**Excerpted passage:**

◆ ◆ ◆

I previously used Norton and I removed it after a few days - it made everything so slooooooow.


----------



## It's Snake Pliskin (23 March 2009)

*Re: Anti Virus programs*



Prospector said:


> I am using AVG free but have just decided to pay for the pro version.  I have this persistent virus that I know exactly when I got it, deleted the program immediately but I get the Virus warning every couple of days.  It seems to have infected my ability to do system restores.  Hopefully this time I will kill it for good.
> I previously used Norton and I removed it after a few days - it made everything so slooooooow.




It sounds like it is booting up on startup and reinfects. If you can't do a system restore then yuou have been infected and maybe your machine is part of a botnet. You need to deal with it.

If you use your machine for trading transactions you should reformat it.


----------



## Boggo (23 March 2009)

*Re: Anti Virus programs*



Prospector said:


> I am using AVG free but have just decided to pay for the pro version.  I have this persistent virus that I know exactly when I got it, deleted the program immediately but I get the Virus warning every couple of days.  It seems to have infected my ability to do system restores.  Hopefully this time I will kill it for good.
> I previously used Norton and I removed it after a few days - it made everything so slooooooow.




This freebie finds and removes most of those "sleepers"
http://www.malwarebytes.org/

Boggo


----------



## macca (23 March 2009)

◆ ◆ ◆

**Given entries:**
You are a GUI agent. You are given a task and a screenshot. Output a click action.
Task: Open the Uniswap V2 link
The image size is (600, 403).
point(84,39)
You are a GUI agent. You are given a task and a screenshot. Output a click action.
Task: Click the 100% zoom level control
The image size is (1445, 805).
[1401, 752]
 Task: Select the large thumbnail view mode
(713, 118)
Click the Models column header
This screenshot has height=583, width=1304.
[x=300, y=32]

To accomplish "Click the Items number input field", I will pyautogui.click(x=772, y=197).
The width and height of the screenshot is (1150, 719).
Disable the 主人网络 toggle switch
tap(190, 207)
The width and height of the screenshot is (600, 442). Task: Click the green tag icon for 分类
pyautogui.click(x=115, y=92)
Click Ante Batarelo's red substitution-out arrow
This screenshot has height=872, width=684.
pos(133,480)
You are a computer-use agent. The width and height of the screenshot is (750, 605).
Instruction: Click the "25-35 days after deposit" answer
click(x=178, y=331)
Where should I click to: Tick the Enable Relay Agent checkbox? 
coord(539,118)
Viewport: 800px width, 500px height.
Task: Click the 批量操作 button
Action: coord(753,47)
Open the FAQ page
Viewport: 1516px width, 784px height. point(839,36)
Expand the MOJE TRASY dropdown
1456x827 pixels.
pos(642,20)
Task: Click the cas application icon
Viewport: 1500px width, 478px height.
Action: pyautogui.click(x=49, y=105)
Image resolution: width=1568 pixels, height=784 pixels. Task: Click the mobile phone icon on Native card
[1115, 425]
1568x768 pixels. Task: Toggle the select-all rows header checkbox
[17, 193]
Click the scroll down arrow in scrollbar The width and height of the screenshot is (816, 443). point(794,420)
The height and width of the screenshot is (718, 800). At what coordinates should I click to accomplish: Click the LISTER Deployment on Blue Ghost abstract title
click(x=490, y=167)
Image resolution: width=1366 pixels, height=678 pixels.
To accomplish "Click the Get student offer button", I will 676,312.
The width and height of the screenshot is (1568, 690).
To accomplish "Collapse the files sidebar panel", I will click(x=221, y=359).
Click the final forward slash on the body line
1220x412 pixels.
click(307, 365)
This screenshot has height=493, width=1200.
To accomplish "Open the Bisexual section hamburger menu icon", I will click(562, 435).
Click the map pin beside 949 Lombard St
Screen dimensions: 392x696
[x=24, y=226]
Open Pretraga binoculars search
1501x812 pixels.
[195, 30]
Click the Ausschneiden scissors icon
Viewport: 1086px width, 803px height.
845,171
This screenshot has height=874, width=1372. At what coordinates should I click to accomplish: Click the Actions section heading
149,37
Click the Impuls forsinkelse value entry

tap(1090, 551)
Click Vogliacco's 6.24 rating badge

◆ ◆ ◆

**Required action:**
Continue the forum thread on antivirus programs from the point where it stops, starting with the post under macca's header.

**Answer to the exercise:**
*Re: Anti Virus programs*

Hi Prospector,

Do you run Spybot ? very good for persistent problems (free), update and run weekly.

Also agree with Boggo, free Malwarebytes is recommended by those who know more than me.Update and scan weekly.

I also run free AVG and is better than any that I used to pay for, and it updates automatically every day.

I also run Adaware and update and scan weekly.

Touch wood, no problems in 5 years since adopting this strategy


----------



## It's Snake Pliskin (23 March 2009)

*Re: Anti Virus programs*



macca said:


> Hi Prospector,
> 
> Do you run Spybot ? very good for persistent problems (free), update and run weekly.
> 
> ...




According to AV comparatives the best detection ability is with Avira and Kaspersky engines. The new adaware uses the avira antivirus engine.


----------



## Prospector (23 March 2009)

*Re: Anti Virus programs*

Yikes Snake you scared the bejesus out of me so I have now backed up all my files onto an external drive.  I did a search on the virus and it took me to kapersky's site.  I have now run adaware, and removed a few things and AVG is grinding away - have now run it twice to make sure it got rid of the nasties.  I used to run spybot but it takes so long.  But might do it again.  Thanks for the other link, will have a look at that too.  

Will update later!


----------



## It's Snake Pliskin (24 March 2009)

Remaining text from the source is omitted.